The Homeland Security Department’s Hospital Emergency Response Training for Mass Casualty Incidents and other training sessions are paid for by the Federal Emergency Management Agency. The only costs to the hospitals are the salaries of their employees participating and temporary help if replacements are needed.

“I think every penny spent on the facility and the training is worthwhile. I feel safer having been down there. The fact that we haven’t had another terrorist attack is perhaps not an accident. These people are on top if it. This is government doing what it is supposed to,” Dr. Venglarcik said.

Plus, he said, the training was “educationally as well-done as anything I’ve ever come into contact with, and I’ve taught all over the world. They tell you what they are going to teach you, using slides and printed material, and give you time to ask questions. Then they have you do it [the exercise] in real time, providing immediate hands-on reinforcement of the information. That is the best way to learn.”

Some of the local trainees, such as Patricia Melnykovich, director of employee health and wellness and safety officer for Humility of Mary Health Partners, are supervisors and likely would be in command centers in a disaster.

“Because we went through the training, we have a much better understanding of what the nurses and doctors and others go through.
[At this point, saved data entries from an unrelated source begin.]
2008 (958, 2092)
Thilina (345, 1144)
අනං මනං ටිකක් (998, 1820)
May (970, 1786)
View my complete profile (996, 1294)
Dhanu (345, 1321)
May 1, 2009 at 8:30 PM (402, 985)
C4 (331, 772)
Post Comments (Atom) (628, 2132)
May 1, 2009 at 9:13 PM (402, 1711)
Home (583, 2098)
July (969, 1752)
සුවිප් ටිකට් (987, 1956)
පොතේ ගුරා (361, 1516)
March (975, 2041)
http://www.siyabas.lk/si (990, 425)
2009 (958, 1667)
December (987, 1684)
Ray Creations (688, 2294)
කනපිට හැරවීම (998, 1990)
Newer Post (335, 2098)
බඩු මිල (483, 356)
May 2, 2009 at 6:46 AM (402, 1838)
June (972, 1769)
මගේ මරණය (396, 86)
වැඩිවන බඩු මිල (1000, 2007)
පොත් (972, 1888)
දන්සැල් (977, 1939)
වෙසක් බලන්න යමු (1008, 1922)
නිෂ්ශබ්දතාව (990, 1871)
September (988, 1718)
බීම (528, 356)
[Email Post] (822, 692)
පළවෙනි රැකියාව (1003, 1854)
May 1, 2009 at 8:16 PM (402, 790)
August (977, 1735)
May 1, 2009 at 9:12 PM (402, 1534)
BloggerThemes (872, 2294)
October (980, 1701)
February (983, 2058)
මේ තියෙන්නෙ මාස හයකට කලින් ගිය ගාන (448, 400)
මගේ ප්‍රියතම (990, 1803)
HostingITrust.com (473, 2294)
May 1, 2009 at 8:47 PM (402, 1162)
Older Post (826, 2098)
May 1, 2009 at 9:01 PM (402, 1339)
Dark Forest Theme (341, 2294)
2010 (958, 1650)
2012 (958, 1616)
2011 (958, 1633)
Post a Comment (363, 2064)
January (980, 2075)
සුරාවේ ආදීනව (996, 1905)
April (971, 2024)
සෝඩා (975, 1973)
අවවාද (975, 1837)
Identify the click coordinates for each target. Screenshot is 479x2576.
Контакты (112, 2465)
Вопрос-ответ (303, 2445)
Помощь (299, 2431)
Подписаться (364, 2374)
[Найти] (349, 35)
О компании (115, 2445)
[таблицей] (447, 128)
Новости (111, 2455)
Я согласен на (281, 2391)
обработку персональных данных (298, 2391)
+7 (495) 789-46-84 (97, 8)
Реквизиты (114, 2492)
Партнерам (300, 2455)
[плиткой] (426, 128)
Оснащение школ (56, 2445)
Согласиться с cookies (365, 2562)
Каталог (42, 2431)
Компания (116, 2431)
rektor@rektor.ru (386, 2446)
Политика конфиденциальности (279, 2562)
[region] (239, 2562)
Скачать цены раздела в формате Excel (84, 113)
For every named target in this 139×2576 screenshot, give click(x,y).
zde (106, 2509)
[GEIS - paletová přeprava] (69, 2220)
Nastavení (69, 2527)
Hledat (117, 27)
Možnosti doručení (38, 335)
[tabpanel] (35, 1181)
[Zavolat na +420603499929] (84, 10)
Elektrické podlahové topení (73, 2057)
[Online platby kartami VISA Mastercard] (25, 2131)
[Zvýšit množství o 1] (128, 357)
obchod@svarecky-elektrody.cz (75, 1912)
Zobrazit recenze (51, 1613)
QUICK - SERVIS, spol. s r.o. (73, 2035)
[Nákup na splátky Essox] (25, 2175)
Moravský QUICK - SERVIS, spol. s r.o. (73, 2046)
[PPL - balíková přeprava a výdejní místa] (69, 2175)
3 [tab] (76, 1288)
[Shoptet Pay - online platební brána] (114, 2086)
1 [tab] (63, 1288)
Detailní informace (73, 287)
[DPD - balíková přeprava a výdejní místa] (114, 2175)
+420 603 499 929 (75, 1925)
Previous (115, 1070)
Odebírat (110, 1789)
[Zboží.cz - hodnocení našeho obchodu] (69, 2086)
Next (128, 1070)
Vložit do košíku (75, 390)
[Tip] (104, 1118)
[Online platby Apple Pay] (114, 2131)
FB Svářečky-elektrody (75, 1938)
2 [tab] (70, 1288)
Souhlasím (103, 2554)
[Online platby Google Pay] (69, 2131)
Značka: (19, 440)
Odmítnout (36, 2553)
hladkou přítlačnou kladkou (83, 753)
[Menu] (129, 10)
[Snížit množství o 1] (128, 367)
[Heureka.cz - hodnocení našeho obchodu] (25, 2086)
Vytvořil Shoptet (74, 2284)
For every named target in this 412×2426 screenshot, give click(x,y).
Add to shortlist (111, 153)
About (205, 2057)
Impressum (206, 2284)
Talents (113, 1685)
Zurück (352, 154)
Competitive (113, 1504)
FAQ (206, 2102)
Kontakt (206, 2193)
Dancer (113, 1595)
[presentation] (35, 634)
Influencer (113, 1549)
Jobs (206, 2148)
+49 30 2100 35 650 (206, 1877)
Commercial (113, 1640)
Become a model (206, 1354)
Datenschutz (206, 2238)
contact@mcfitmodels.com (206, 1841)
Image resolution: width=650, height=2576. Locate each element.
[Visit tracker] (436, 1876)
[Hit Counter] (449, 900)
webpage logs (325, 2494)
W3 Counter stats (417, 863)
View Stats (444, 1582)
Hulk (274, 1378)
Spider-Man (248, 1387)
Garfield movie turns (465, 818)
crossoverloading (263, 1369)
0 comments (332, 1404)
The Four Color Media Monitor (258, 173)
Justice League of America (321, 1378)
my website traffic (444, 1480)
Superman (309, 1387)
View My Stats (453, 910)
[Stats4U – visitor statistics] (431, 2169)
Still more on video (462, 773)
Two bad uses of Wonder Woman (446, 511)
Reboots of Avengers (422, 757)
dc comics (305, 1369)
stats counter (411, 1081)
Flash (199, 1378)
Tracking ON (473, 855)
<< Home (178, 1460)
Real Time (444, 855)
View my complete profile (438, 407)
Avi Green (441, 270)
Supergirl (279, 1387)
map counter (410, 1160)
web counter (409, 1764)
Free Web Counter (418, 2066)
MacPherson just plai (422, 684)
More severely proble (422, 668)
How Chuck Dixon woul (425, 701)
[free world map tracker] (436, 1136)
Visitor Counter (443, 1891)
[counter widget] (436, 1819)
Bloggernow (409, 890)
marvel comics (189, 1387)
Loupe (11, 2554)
It gives me confidence that we would know how to assist our staff in a disaster situation, from both an employee and patient perspective,” she said

“It also gives us the knowledge to pass the training along to other employees when we return to our hospitals,” said Melnykovich, who was an emergency nurse for many years.

“What I brought back was a lot of confidence because I learned we were on the right track for disaster preparedness. We knew what we had to do but never had a chance to put it into practice at that level,” said Tammy Howard, stroke coordinator and emergency department educator at Northside Medical Center.

“The trainers threw things at us to try and rattle us, and it was good to know we were up to dealing with them in the emergency- treatment area. My first patient was a mannequin with a tree limb sticking out of its chest. Then somebody set off a simulated bomb in the emergency-treatment area. They really stretched us,” she said.

Trainees also had to deal with the media, distraught patients and family members, played by human actors, all while trying to triage, decontaminate and provide medical care for the mannequin patients, they said.

The other major benefit of the training is a better working relationship between health-care competitors Forum Health and Humility of Mary Health Partners.

There is a memorandum of understanding that the two institutions would work together for the good of the community in case of an emergency, said Melnykovich.

“It was really good because we all got down in the dirt together. We built a higher level of trust between the two institutions [Forum Health and HMHP]. It taught us how to better communicate with each other and the public,” said Nancy Guiler, clinical nurse manager of the Northside emergency room.

“We are competitors, but when the community needs us, we are side by side,” Carrera said.